3rd OCTOBER 1998
CHERNOBYL EFFECTS ON CHILDREN

Children living immediately downwind of the April 1986 Chernobyl nuclear plant accident have developed autoimmune thyroid abnormalities at almost seven times the rate of those who lived upwind of the reactor's fallout, reports an international team of researchers in the Sept. 5 LANCET.

The thyroid collects radioactive iodine from nuclear fallout. An earlier study found an excess of thyroid cancers among children exposed to Chernobyl fallout (SN: 6/17/95, p. 381). In this study, Furio Pacini of the University of Pisa in Italy and his colleagues assayed for noncancerous thyroid disorders in children who were less than 13 years old at the time of the accident. Nearly 300 came from a village subjected to a heavy rein of fallout. Another 200 had been exposed to almost no radiation.
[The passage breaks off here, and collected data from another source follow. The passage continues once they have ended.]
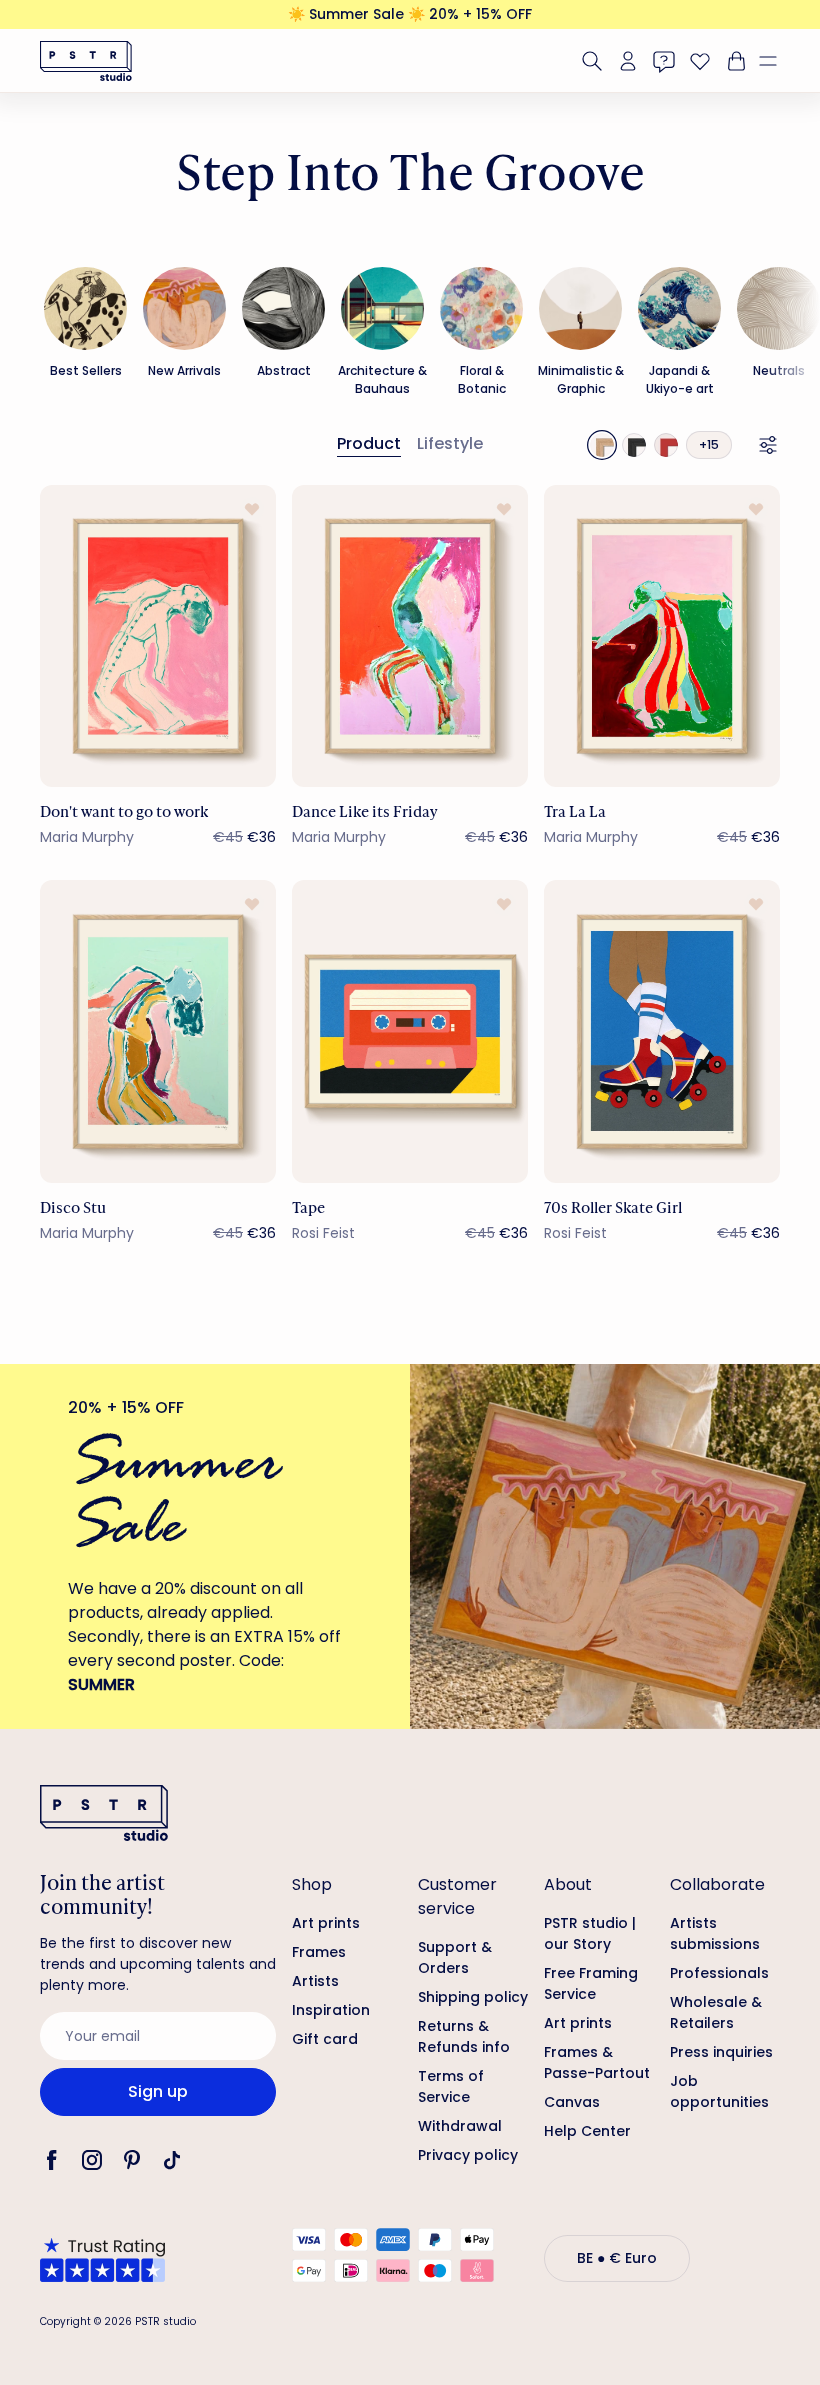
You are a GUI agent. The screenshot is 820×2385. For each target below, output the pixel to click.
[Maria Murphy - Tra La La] (662, 636)
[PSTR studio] (86, 61)
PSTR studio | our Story (590, 1933)
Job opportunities (719, 2091)
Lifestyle (450, 443)
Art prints (326, 1923)
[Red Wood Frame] (666, 445)
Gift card (325, 2039)
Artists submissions (715, 1933)
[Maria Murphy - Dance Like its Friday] (410, 636)
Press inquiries (721, 2052)
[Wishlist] (700, 61)
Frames (319, 1952)
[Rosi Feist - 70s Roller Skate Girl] (662, 1031)
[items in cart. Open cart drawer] (734, 61)
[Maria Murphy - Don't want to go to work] (158, 636)
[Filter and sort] (768, 445)
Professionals (719, 1973)
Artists (315, 1981)
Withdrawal (460, 2126)
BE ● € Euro (617, 2258)
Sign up (158, 2091)
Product (369, 443)
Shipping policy (473, 1997)
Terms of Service (451, 2086)
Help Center (587, 2131)
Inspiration (331, 2010)
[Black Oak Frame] (634, 445)
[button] (776, 61)
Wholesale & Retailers (716, 2012)
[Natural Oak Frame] (602, 445)
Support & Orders (455, 1957)
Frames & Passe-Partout (597, 2062)
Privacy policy (468, 2155)
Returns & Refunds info (464, 2036)
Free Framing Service (591, 1983)
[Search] (592, 61)
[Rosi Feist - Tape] (410, 1031)
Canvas (572, 2102)
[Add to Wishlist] (252, 509)
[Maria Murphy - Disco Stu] (158, 1031)
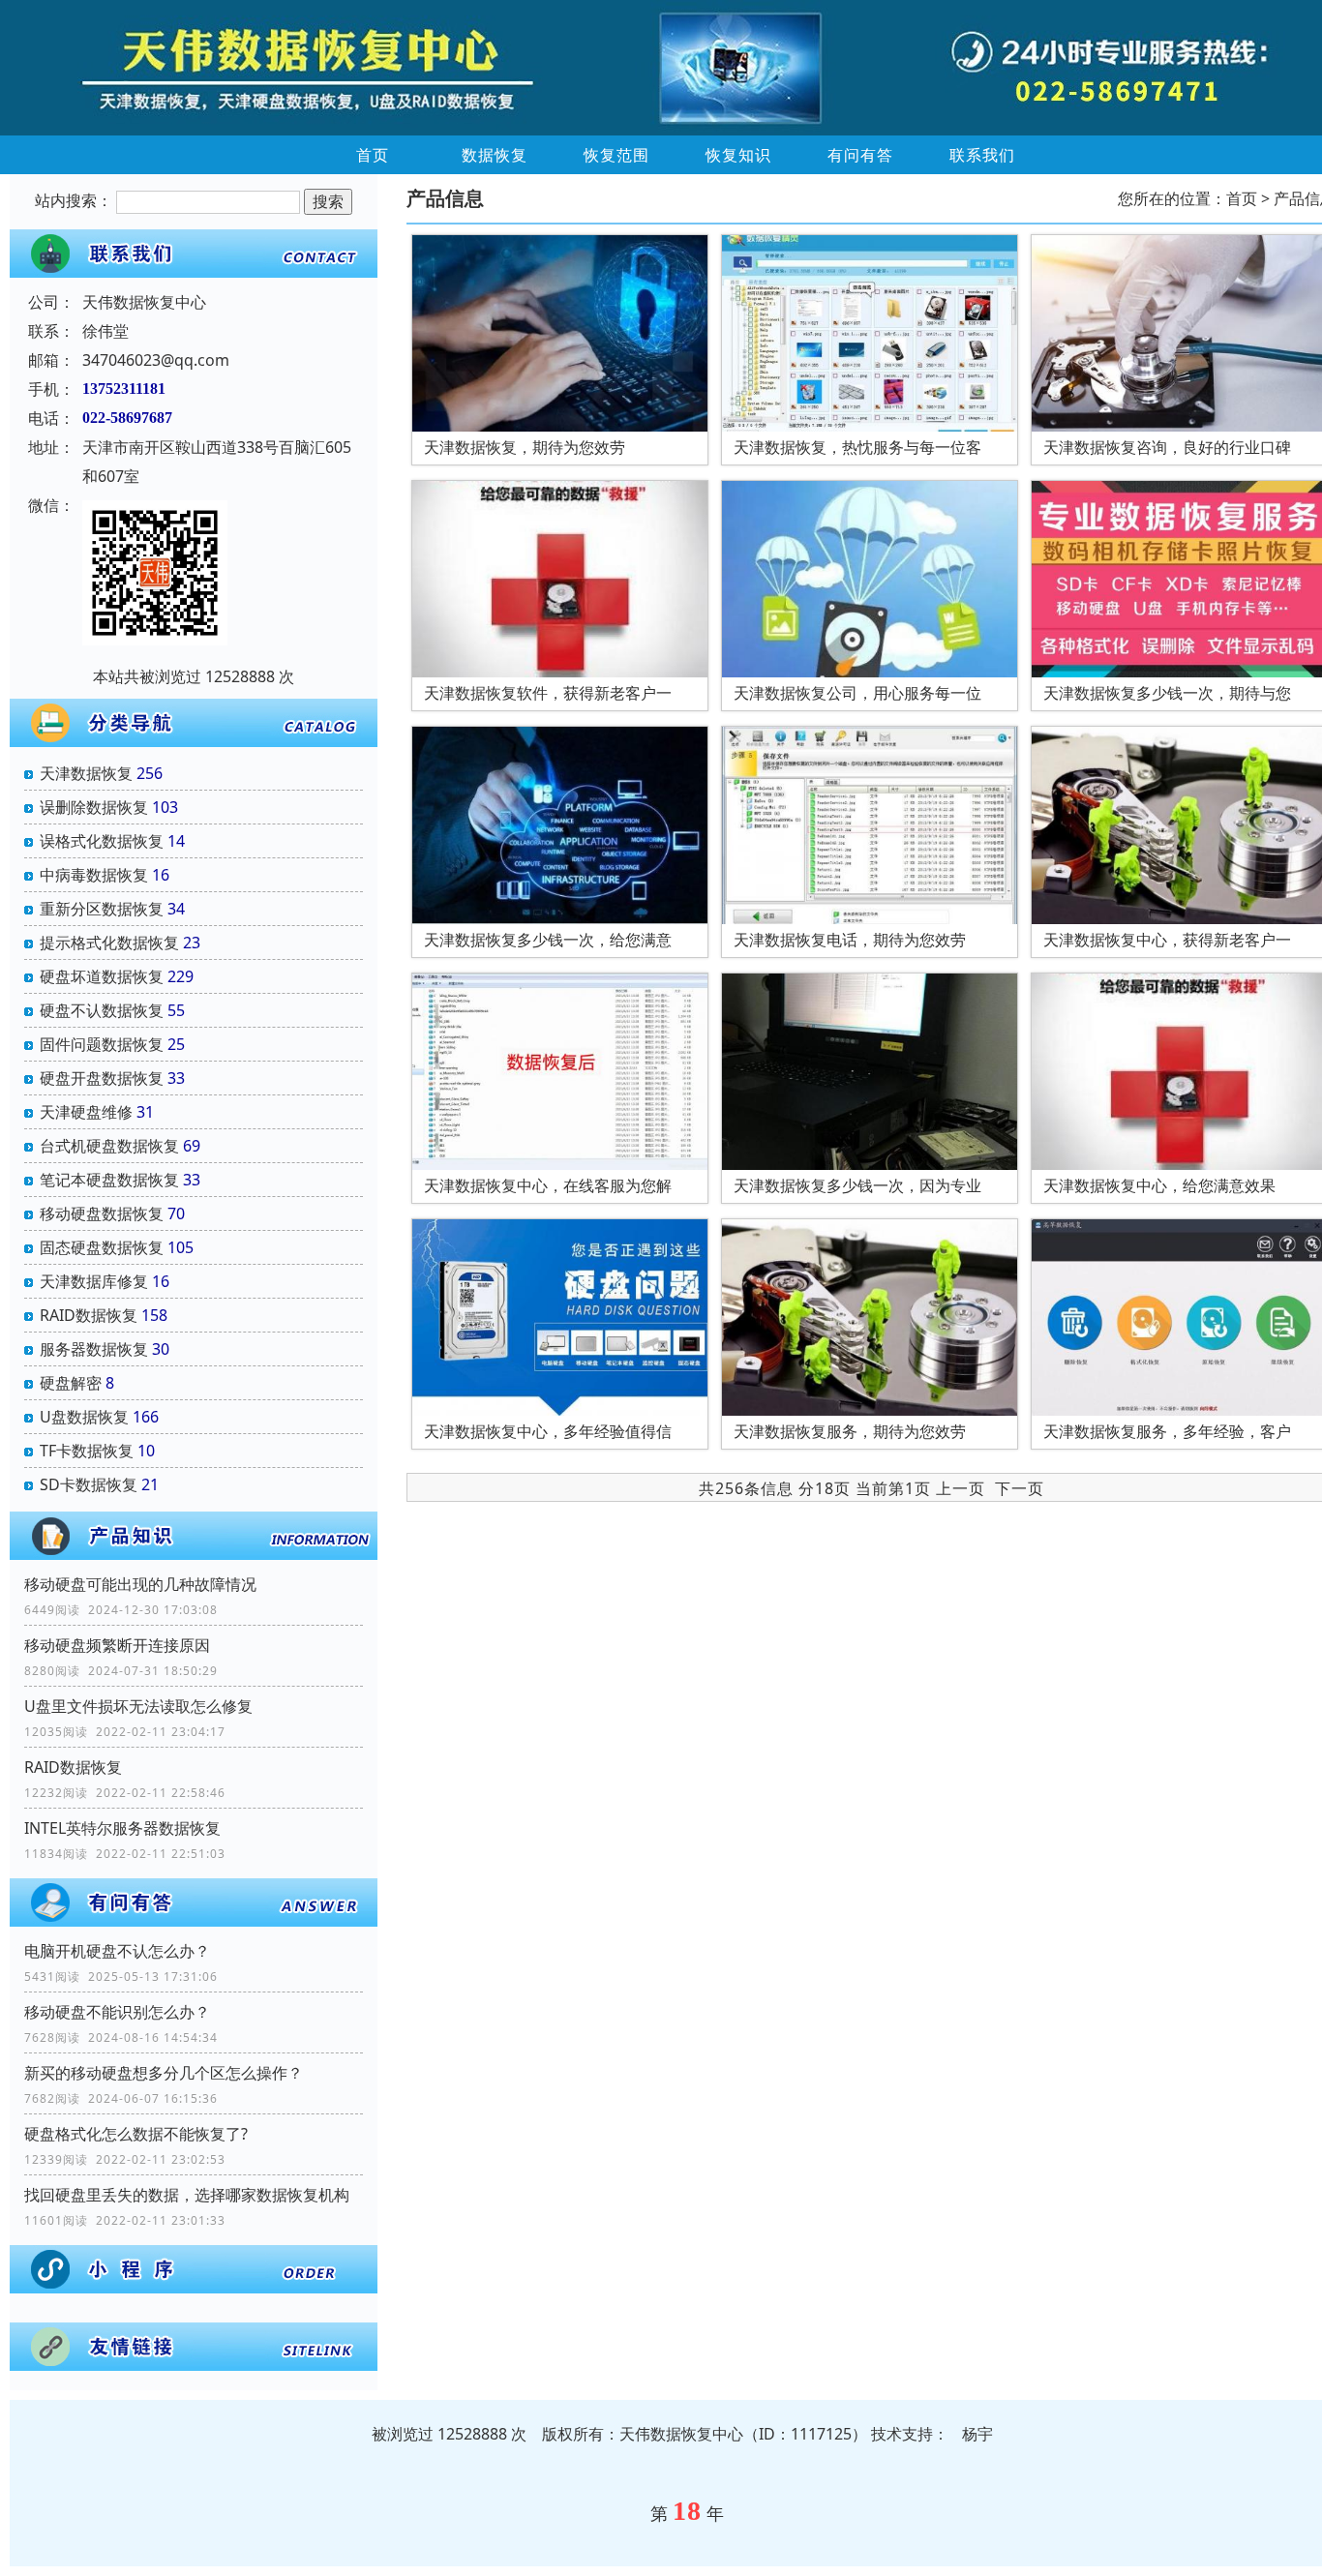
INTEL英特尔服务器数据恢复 (122, 1828)
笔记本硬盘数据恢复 (109, 1179)
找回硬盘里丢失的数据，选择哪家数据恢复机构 (186, 2194)
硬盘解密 (71, 1382)
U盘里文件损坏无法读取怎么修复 (138, 1706)
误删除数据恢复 (94, 807)
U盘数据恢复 (84, 1416)
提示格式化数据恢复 (109, 942)
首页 (372, 154)
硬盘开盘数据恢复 (102, 1078)
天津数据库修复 (94, 1281)
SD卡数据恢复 (88, 1484)
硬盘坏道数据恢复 (102, 976)
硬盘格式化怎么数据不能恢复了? (136, 2133)
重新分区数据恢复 (102, 908)
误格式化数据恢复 (102, 841)
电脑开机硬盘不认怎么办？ (117, 1951)
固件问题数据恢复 (102, 1044)
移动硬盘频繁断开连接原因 (117, 1645)
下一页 (1019, 1488)
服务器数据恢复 (94, 1349)
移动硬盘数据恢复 (102, 1213)
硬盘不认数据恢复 (102, 1010)
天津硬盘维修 (86, 1112)
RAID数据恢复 (88, 1315)
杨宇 (977, 2433)
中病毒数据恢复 (94, 874)
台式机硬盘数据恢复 (109, 1145)
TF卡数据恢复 (87, 1450)
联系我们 (982, 154)
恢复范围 (616, 154)
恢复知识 (738, 154)
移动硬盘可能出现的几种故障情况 (140, 1584)
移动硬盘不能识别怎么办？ (117, 2011)
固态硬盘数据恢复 (102, 1247)
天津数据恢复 (86, 773)
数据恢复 (494, 154)
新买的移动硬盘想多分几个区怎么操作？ (163, 2072)
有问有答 (860, 154)
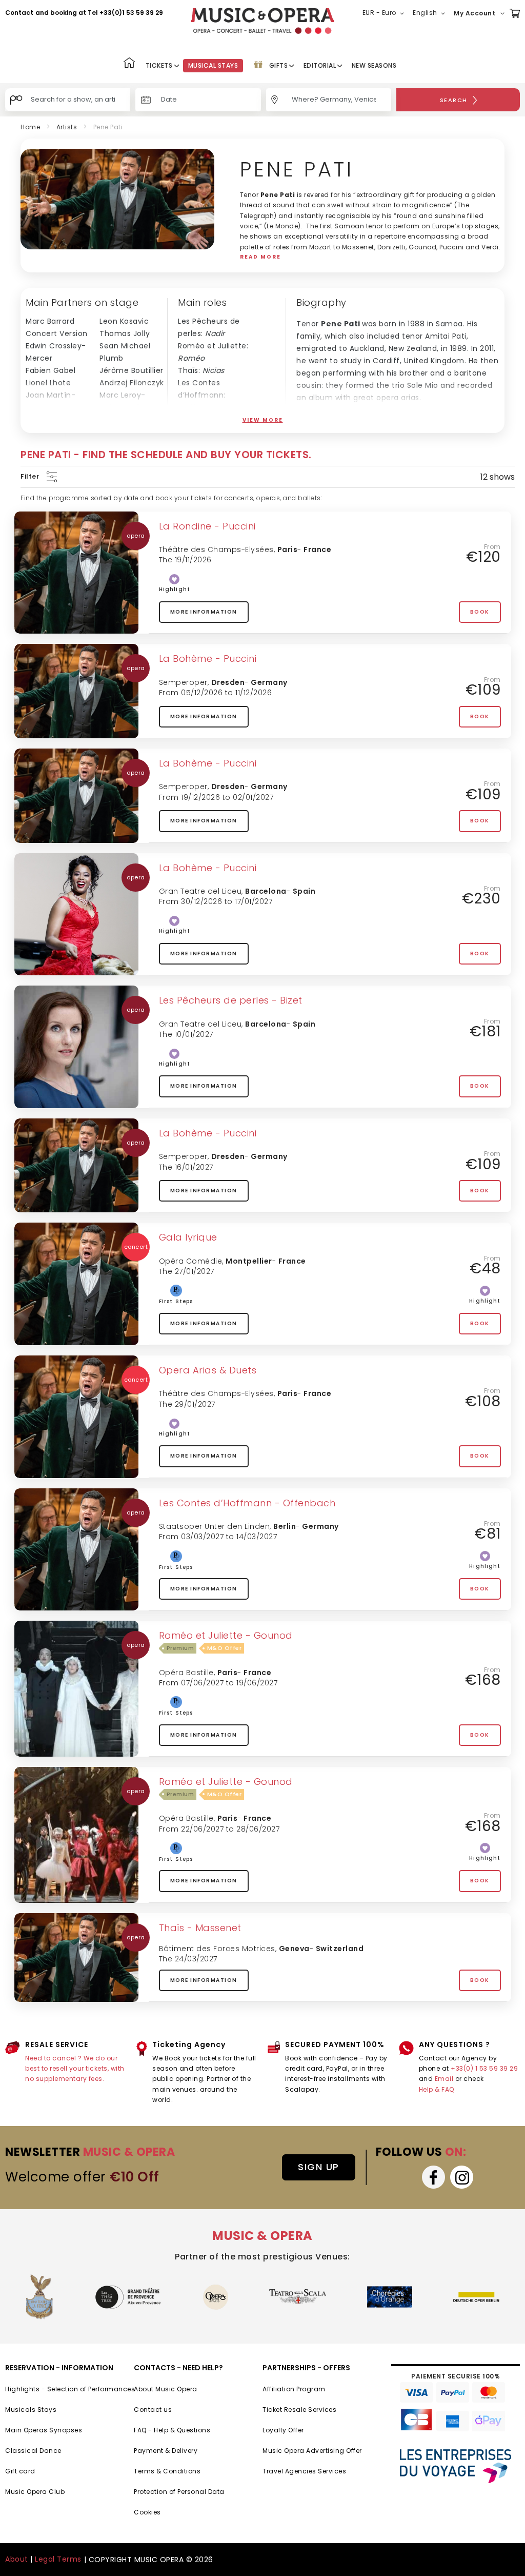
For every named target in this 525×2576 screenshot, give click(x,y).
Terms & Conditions (167, 2471)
The group exposed to high levels of Chernobyl fallout had an unusually high incidence of antibodies to thyroid cells, suggesting that their immune systems were attacking the organ, Pacini's group notes. Among these children, the incidence was highest in girls at least 6 years old at the time of the accident. They were more than twice as likely to have the antibodies as were fallout-exposed boys of their age-and almost 10 times as likely as were girls their age from the unexposed town.

Some studies have suggested that high estrogen production increases a person's vulnerability to autoimmune disease. This might partially explain why fallout-exposed girls who, before the study, had undergone puberty faced the highest rate of autoimmune thyroid disease, Pacini says.